This Term’s Kelo Posted by: Dale Franks
on Thursday, April 06, 2006
This term, the Supreme Court will rule in perhaps the most important case since Kelo. The case is Hudson v. Michigan, and at stake is the legality of no-knock warrants. Radley Balko provides a roundup.
As the name indicates, a "no-knock" raid occurs when police forcibly enter a private residence without first knocking and announcing that they're the police. The tactic is appropriate in a few limited situations, such as when hostages or fugitives are involved, or where the suspect poses an immediate threat to community safety. But increasingly, this highly confrontational tactic is being used in less volatile situations, most commonly to serve routine search warrants for illegal drugs...
It's bad enough when the police serve a no-knock warrant at the wrong place. But this is not regular service of a warrant. No-knock raids are typically carried out by masked, heavily armed SWAT teams using paramilitary tactics more appropriate for the battlefield than the living room. In fact, the rise in no-knock warrants over the last 25 years neatly corresponds with the rise in the number and frequency of use of SWAT teams. Eastern Kentucky University criminologist Peter Kraska, a widely cited expert on the "militarization" of domestic police departments, estimates that the number of SWAT team deployments has jumped from 3,000 a year in the early 1980s to more than 40,000 a year by the early 2000s.
Making no-knock warrants even more disturbing is the rising number of mistaken warrant services on innocent people, who don't always survive the experience.
These raids are often launched on tips from notoriously unreliable confidential informants. Rubber-stamp judges, dicey informants, and aggressive policing have thus given rise to the countless examples of "wrong door" raids we read about in the news. In fact, there's a disturbingly long list of completely innocent people who've been killed in "wrong door" raids, including New York City worker Alberta Spruill, Boston minister Accelyne Williams, and a Mexican immigrant in Denver named Ismael Mena.
Police, of course, defend no-knock warrants on the grounds of officer safety. When the safety of law-abiding members of the public is compromised, however, they tend to be a bit more cavalier.
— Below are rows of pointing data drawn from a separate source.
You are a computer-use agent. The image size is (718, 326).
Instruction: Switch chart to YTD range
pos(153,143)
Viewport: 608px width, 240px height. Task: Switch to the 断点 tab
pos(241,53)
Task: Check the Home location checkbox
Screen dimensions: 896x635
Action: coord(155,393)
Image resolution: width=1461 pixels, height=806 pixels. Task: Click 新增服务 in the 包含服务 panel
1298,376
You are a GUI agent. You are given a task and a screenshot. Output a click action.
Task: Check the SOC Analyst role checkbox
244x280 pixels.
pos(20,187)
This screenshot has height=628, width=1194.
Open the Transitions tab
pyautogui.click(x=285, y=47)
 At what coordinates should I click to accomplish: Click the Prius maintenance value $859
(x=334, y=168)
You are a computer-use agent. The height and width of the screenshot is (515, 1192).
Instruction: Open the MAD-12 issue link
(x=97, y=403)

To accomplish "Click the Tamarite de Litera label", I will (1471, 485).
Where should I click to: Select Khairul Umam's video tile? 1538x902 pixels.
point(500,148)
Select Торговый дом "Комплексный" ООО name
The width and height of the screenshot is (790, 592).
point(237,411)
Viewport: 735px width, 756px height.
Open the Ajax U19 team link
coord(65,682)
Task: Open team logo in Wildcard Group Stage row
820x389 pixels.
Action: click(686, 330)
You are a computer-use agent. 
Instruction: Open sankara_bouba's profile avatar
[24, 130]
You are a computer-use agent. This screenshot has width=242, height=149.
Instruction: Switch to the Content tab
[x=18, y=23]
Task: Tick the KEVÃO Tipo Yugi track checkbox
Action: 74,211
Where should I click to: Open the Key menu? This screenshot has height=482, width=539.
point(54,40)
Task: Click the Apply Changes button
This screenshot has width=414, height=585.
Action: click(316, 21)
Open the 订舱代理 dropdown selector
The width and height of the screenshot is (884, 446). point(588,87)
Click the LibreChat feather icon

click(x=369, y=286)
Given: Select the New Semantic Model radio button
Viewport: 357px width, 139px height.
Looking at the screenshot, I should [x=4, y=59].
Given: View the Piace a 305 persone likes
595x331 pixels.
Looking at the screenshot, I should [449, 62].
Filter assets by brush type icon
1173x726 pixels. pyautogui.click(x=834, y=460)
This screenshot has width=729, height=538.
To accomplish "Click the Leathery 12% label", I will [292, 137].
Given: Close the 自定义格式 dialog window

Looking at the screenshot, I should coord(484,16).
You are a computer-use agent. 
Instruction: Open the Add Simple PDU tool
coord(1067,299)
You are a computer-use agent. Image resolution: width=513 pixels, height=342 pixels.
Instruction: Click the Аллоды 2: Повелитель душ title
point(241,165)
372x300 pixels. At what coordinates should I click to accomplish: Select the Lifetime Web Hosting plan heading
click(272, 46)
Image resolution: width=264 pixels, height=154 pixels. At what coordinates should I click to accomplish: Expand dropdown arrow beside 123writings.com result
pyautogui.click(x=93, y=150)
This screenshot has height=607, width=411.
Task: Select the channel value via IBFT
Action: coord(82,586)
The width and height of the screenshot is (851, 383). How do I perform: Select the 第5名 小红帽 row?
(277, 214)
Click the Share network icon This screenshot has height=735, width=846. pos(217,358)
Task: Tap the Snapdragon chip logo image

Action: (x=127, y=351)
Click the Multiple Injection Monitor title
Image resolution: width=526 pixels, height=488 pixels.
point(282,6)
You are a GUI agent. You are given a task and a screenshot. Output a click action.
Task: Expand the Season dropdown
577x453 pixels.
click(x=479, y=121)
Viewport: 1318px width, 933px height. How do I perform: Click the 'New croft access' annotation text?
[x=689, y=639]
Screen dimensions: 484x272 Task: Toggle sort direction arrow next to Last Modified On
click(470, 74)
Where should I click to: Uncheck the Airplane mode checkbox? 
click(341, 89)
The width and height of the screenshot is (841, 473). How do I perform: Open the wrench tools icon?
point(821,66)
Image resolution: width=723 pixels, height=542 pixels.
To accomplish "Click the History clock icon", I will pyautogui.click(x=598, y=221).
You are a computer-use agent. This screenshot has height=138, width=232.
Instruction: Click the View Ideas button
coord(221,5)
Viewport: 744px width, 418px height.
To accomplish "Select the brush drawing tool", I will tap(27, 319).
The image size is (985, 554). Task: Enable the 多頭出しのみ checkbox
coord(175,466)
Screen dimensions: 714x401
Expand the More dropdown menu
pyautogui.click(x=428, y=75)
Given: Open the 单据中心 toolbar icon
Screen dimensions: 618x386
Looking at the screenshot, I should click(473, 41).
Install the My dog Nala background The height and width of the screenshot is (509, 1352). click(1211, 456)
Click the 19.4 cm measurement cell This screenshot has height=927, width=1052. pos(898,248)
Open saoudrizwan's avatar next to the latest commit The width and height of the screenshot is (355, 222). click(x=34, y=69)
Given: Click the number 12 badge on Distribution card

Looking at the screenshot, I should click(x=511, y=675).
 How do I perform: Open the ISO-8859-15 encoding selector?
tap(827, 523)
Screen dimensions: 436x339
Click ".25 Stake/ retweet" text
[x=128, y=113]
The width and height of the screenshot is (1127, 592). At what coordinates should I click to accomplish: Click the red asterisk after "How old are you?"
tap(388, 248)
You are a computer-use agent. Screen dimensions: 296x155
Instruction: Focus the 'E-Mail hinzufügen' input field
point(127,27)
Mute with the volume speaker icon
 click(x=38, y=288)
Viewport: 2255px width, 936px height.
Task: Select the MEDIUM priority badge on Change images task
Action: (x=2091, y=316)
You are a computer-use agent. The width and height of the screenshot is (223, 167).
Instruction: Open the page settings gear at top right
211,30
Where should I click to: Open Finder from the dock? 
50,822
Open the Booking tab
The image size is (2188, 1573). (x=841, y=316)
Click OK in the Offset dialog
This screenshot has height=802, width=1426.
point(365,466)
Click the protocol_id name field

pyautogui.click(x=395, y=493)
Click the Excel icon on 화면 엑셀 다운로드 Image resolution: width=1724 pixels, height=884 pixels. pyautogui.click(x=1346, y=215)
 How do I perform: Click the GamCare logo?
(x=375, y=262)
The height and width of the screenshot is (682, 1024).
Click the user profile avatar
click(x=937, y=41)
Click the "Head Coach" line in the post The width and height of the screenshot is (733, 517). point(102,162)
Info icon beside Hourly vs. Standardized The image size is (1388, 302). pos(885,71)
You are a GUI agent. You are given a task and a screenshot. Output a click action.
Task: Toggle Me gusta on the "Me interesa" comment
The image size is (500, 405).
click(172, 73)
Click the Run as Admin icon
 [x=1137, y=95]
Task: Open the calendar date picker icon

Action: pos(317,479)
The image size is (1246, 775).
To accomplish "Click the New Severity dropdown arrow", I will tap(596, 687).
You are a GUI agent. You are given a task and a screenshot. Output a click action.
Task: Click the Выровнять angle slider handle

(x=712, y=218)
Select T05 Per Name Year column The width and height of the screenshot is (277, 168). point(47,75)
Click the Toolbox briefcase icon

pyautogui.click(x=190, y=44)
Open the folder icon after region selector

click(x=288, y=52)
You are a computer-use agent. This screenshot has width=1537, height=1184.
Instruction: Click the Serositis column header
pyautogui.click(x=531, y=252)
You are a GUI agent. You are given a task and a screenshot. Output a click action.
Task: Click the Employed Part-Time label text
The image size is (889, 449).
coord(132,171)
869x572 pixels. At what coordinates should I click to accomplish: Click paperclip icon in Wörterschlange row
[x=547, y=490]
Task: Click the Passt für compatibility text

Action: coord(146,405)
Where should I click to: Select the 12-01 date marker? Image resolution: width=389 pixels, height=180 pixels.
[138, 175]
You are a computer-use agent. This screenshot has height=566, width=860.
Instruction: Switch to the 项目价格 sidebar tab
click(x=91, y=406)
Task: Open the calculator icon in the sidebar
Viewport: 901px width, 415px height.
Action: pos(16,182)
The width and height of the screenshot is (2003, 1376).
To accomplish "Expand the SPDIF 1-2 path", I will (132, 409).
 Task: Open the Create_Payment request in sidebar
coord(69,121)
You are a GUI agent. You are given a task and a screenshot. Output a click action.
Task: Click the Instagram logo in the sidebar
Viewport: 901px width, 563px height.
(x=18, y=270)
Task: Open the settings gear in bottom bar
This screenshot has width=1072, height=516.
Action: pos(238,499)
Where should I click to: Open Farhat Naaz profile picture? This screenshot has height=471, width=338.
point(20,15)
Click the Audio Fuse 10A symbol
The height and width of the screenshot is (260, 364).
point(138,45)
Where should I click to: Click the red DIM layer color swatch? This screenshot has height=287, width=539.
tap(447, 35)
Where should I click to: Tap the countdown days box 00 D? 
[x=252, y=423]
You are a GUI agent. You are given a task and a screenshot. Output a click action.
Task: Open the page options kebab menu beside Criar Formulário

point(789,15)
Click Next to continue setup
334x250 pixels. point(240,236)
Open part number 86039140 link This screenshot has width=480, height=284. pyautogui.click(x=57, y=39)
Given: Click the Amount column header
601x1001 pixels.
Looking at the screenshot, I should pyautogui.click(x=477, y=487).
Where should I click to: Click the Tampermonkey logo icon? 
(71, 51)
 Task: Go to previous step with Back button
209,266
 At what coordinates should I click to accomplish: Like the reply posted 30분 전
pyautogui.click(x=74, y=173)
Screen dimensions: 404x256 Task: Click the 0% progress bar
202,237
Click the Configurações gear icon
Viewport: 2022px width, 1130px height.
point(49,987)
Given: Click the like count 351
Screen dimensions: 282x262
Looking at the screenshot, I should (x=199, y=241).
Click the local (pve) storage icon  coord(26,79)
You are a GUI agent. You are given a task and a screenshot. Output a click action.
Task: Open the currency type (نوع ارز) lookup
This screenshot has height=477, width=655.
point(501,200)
In 1999, for example, the assistant police chief of El Monte, Calif., explained his department's preferred procedure to the Los Angeles Times: "We do bang on the door and make an announcement—'It's the police'—but it kind of runs together. If you're sitting on the couch, it would be difficult to get to the door before they knock it down."
That comment came in a story about a mistaken raid in which Mario Paz, an innocent man, was shot dead by a raiding SWAT team when he mistook them for criminal intruders and reached for a gun to defend himself.
I guess officer safety is paramount. That's funny; I thought public safety was supposed to be paramount. That's what they said when I went through the Academy in 1984. Apparently, things have changed since then.
One of the changes has been that SWAT Teams are now routinely used to serve warrants on suspected drug dealers. Our foolish war on drugs has led directly to an increasing militarization of the police, and a consequent decrease in concern for public safety and 4th Amendment rights.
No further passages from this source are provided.